This is the case across all manufacturing industries: technology has boosted the productivity of labor.
By contrast, it’s difficult to use technology to boost productivity for most services. Baumol illustrated this with the example of a Mozart quartet: it took them 7 minutes and thirteen seconds to play the Piano Concerto number 21 in C major in 1785, and it takes them the same amount of time today. They’ve become no more productive!
The fact is that in the services sector, most of the time what we are paying for is the labor itself. Labor-saving technology doesn’t work. We can’t ditch the violin player in Mozart’s quartet, or have them play the concerto faster.

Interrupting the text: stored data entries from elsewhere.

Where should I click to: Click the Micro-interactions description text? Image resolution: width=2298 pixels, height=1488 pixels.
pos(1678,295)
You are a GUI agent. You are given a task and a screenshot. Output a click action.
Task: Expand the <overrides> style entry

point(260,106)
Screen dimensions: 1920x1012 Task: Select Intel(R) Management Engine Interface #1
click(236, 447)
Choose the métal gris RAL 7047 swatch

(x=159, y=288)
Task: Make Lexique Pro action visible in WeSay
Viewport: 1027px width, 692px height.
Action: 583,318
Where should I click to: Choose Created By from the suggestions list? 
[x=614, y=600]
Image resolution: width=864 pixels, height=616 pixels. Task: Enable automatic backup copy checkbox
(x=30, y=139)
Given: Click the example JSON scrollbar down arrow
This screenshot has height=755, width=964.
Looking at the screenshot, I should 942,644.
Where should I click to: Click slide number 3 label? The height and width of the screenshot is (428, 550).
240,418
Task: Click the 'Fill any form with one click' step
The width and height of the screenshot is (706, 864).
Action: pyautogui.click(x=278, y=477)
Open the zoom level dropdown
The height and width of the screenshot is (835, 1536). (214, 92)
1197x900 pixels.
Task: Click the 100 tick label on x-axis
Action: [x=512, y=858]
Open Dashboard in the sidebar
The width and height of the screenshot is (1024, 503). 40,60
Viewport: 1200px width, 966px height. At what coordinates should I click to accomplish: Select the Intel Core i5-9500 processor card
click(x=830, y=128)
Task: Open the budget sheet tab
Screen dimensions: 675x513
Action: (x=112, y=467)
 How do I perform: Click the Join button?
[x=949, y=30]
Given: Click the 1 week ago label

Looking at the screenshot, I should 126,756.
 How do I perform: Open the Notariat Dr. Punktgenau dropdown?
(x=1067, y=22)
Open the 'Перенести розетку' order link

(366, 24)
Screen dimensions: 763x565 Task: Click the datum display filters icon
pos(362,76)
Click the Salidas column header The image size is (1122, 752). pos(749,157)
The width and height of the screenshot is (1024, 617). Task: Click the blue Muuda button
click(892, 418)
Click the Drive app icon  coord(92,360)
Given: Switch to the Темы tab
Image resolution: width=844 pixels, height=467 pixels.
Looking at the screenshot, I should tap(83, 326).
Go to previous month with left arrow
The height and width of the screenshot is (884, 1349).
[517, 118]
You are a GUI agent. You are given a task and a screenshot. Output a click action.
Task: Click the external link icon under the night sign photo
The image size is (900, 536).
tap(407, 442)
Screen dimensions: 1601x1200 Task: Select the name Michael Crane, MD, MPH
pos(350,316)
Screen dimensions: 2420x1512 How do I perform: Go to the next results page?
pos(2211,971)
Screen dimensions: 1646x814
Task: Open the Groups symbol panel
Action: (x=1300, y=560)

And so there is nothing fundamentally different about healthcare and education. They have grown more expensive because, like all services, they are resistant to technological efficiencies—which is to say, they are powered by human beings, specifically, teachers and doctors. It’s no coincidence that we describe insufficiently empathic doctors as having a robotic bedside manner. A robot can’t replace your child’s third grade teacher.
The Baumol-based solution
Now that we have a decent understanding of what’s driving up prices, a solution becomes clearer. The most important takeaway is this: prices don’t matter, incomes do. Prices merely tell you about tradeoffs: because we have become so much more efficient at making cars, but only slightly more efficient at providing healthcare, one unit of healthcare now “costs” many more units of car than it used to. But our efficiency at car-making made the whole country wealthier. The steeper tradeoff between healthcare and cars doesn’t actually matter: overall, the country can have more of both.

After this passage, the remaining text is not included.